Venus Protocol today launched the first tokenized stocks collateral market on BNB Chain, integrating Binance tokenized stocks (bStocks) into the Venus Core Pool. This marks a significant expansion for on-chain lending, as users can now borrow against tokenized equity positions without selling their underlying exposure.

For the first time on the protocol, bStocks can be used as collateral while maintaining exposure to stock price movements. The integration allows Venus to offer a novel hybrid product that bridges traditional equity markets with decentralized finance (DeFi) lending, potentially increasing capital efficiency for users who want to hold stocks while accessing liquidity.

The move comes amid growing interest in tokenized real-world assets (RWAs) and their integration into DeFi protocols. No specific pricing or TVL data for the new market was disclosed in the announcement, and the broader impact on Venus's total value locked remains unclear. The protocol has not yet released details on supported bStock assets or collateralization ratios.

From a regulatory perspective, tokenized securities face uncertain treatment under U.S. securities laws, especially after the SEC's actions against other tokenized equity products. However, operating on BNB Chain—which has a more permissive regulatory environment—may shield Venus from immediate enforcement.
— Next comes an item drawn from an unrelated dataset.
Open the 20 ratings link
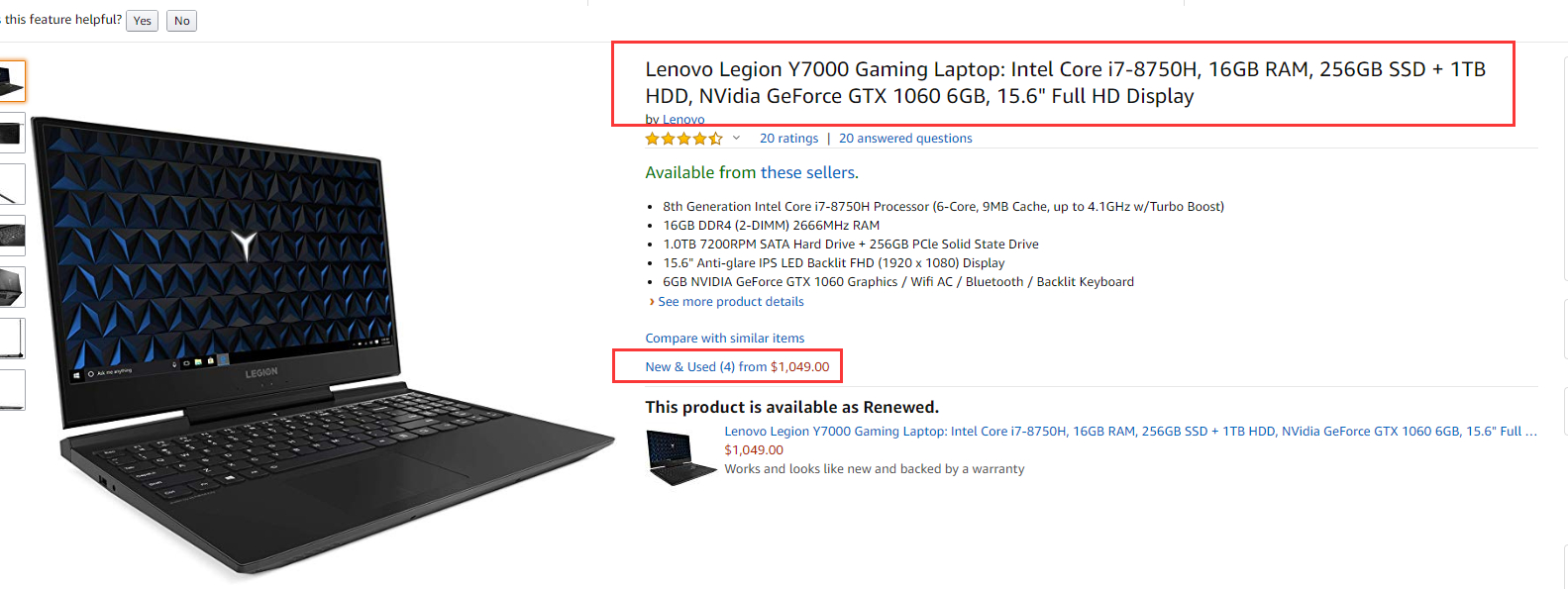Viewport: 1568px width, 589px height. (788, 139)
Global regulators continue to scrutinize how tokenized equities fit within existing frameworks.

A counterargument is that the novelty of bStocks and limited adoption could constrain liquidity and price discovery, potentially exposing lenders to volatility if stock-based collateral becomes illiquid during market stress. The success of this market will depend on user demand and the stability of the underlying off-chain stock prices.